● WRITTEN REQUEST:
Could you edit the records from the very first line through the line holding "[x=1076, y=32]", inclusive, so that "Create" becomes "Add" and nothing else changes? Return only those lines.

● SUPPLIED RECORDS:
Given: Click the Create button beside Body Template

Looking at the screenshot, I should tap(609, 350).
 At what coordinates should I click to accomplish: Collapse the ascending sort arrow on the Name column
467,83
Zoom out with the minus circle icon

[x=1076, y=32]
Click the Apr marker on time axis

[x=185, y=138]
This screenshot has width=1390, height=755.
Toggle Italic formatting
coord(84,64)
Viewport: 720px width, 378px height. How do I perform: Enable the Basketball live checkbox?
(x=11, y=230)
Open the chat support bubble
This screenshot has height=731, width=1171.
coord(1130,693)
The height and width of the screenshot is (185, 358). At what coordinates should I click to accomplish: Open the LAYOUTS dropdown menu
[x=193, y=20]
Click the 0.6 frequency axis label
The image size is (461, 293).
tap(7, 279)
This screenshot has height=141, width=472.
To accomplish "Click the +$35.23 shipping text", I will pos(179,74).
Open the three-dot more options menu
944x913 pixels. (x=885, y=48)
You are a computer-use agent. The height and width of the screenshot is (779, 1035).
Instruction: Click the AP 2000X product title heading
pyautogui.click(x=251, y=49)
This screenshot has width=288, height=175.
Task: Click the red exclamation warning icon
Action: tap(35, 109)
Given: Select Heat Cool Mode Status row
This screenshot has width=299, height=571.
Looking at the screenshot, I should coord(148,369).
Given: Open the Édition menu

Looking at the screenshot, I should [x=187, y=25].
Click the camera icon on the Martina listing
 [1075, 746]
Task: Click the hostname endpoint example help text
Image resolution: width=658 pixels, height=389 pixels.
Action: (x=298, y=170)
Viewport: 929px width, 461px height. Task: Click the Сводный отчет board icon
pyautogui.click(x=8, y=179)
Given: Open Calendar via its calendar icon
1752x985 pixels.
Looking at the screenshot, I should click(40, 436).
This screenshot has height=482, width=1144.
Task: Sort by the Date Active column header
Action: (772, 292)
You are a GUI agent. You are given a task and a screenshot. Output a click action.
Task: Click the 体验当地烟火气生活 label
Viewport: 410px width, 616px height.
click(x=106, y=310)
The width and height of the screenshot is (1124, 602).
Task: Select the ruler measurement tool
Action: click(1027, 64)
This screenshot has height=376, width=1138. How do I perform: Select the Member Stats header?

● TASK RESPONSE:
Given: Click the Add button beside Body Template

Looking at the screenshot, I should tap(609, 350).
 At what coordinates should I click to accomplish: Collapse the ascending sort arrow on the Name column
467,83
Zoom out with the minus circle icon

[x=1076, y=32]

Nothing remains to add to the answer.